RTMP vs SRT for Video Ingest

Screenshot of Norsk Studio showing an SRT input, a preview, and output to YouTube Live

Video streaming relies on various network protocols to transport content across devices. Among these, RTMP and SRT have emerged as two prominent solutions for video ingest, the process of sending media from a source (such as a live event or TV studio) to a streaming service or network. This article looks at RTMP vs. SRT for video ingest, exploring their technical foundations, unique properties, and usage considerations.

Video streaming foundations: IP, TCP, and UDP

Before we get into the specifics of SRT and RTMP, it’s important to understand how video is transmitted from one device to another on the internet. In the diagram below, both SRT and RTMP are stacked on top of other protocols in a structure known as layering, where protocols build upon other protocols to deliver data across networks.

Diagram showing internet layers from the physical at the bottom to the application layer at the top

Each layer handles a particular responsibility. At the base, we have the physical and data link layers, which deal with network interfaces and the structure of data for delivery over local networks (e.g., Ethernet or Wi-Fi). Above that is the Internet Protocol (IP), responsible for addressing and routing packets across networks. For example, you might be streaming video from a laptop on a Wi-Fi network at home, while the video service runs on servers connected via fiber in a data center. Despite the physical layer differences, both systems can exchange data reliably because they speak the same language at the IP layer, which uses its addressing system to ensure that packets know where they’re going, no matter the underlying network. 

Above the IP layer, we have the transport layer, where protocols such as TCP and UDP are the key players. These transport protocols determine how data is delivered

TCP (Transmission Control Protocol) is a transport protocol that is both reliable and connection-oriented; it guarantees that all data is delivered in the correct order and without error, and that a dedicated connection is established between the client and server before any data exchange can begin.  The connection request starts with a handshake that establishes two-way communication and confirms that the host on the other end is ready to receive data.

The sender transmits messages as a stream of bytes, and if it sends two messages in sequence, the receiving application is guaranteed to get the first one before the second. When data segments arrive out of order (something the underlying network is allowed to do!), TCP buffers the out-of-order data until all data can be re-ordered appropriately and delivered to the application. While these mechanisms are suitable for reliability, they can lead to what’s known as head-of-line blocking, where lost or delayed packets stall the delivery of subsequent packets, incurring long delays.

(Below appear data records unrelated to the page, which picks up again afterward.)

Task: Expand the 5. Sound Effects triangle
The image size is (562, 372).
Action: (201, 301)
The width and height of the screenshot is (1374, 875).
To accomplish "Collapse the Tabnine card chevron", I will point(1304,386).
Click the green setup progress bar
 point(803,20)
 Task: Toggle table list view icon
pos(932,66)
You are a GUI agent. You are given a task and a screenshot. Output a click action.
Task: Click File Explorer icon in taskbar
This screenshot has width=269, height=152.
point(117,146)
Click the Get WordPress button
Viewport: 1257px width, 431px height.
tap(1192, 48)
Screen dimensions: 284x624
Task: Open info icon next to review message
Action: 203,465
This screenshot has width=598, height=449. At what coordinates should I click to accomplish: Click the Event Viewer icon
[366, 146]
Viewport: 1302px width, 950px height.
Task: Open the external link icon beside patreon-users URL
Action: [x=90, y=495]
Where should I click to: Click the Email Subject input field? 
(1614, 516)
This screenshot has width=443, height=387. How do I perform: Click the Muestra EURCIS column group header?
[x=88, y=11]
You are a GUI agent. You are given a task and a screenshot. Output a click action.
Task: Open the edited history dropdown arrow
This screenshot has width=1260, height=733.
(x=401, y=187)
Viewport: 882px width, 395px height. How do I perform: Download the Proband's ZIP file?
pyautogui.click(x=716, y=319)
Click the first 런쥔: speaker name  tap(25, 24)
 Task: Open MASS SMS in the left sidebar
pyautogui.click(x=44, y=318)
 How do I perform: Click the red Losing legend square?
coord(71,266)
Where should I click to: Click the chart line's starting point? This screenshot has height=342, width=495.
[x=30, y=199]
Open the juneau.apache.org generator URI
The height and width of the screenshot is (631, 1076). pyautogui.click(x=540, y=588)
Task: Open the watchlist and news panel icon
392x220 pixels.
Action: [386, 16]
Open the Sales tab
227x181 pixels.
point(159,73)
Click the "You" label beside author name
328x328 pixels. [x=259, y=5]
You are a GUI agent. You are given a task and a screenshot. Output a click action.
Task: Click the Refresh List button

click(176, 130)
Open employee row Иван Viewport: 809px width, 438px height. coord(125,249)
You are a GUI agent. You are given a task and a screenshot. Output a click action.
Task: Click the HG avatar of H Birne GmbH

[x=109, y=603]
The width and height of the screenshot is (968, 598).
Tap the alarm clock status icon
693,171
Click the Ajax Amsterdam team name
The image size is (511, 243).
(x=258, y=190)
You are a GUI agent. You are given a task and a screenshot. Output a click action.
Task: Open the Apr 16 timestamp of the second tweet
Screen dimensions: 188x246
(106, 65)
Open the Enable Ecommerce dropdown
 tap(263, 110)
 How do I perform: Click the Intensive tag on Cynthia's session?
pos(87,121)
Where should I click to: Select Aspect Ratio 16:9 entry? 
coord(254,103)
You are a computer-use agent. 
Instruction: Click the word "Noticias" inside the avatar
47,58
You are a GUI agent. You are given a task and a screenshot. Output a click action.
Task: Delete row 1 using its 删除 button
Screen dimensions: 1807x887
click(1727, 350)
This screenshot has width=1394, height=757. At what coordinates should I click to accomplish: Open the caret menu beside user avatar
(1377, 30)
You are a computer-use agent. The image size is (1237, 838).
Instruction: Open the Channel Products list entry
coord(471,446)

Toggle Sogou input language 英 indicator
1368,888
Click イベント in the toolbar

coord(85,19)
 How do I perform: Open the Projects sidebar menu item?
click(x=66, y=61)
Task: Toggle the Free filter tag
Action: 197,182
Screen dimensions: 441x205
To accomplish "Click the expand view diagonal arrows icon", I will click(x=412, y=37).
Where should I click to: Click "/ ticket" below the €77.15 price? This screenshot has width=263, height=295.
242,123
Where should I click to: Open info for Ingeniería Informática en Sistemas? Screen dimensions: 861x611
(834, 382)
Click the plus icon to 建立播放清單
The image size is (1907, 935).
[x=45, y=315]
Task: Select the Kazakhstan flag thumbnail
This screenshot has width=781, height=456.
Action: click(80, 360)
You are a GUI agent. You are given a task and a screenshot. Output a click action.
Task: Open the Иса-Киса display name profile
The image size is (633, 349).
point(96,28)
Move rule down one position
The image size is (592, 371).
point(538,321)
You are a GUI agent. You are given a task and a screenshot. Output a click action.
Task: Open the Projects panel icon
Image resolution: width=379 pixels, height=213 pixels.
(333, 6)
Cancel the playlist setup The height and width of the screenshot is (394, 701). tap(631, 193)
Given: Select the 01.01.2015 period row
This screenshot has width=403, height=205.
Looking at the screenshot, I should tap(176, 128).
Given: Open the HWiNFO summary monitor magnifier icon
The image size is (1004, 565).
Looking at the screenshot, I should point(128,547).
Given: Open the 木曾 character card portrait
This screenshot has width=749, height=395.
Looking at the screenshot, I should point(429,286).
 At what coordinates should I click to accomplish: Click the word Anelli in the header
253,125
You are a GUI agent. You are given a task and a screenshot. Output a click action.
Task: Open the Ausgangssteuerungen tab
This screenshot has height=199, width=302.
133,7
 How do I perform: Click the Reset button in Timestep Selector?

As a result, TCP on “poor” networks (i.e., one with packet drops, high latency, and/or packet re-ordering) is not always suitable for real-time applications, such as live streaming or video conferencing. This is where UDP-based protocols can excel.

Unlike TCP, UDP (User Datagram Protocol) is a connectionless protocol, meaning the sender transmits messages without establishing a connection or providing any delivery guarantees. UDP sends data as individual packets called datagrams, and there’s no guarantee that they’ll arrive in order, or even arrive at all; this is unreliable, but, counterintuitively, it’s precisely what makes it potentially attractive to real-time applications.

Imagine you’re in a live video call. If a single video frame is dropped or delayed, it’s usually better to skip it and move on than to pause the stream while waiting for the dropped frame to be re-transmitted. UDP enables this type of communication, making it ideal for scenarios such as live streaming, VoIP, and gaming, where low latency is more important than perfect delivery. 

Now that we have a primer on the foundations, let’s move on to examine their applications in RTMP and SRT.

RTMP

Real-Time Messaging Protocol (RTMP) is an application-level protocol designed for the transmission of multimedia transport streams (such as audio, video, or any other data) over a suitable transport protocol (usually TCP). RTMP connection begins with a handshake process. The handshake consists of three fixed-size packets (also referred to as chunks in official documentation), facilitating the exchange of essential information such as the RTMP version, timestamps, and random data used for peer validation.

After handshaking, RTMP organizes data into chunk streams, and multiple chunk streams can be multiplexed into a single TCP connection. Unlike the statically sized handshake chunks, the protocol fragments the transport streams into smaller variable-sized chunks. Each chunk stream is assigned a unique ID and carries audio, video, control messages (such as chunk size), or metadata. Chunking allows large messages at the higher protocol level to be broken into smaller messages, which is essential, as it enables audio and video to be interspersed so that smaller packets (such as those for audio) aren’t stuck behind potentially very large payloads (such as a video i-frame). The receiver uses the chunk stream IDs to sort the incoming chunks back into their proper streams and reassemble the original messages.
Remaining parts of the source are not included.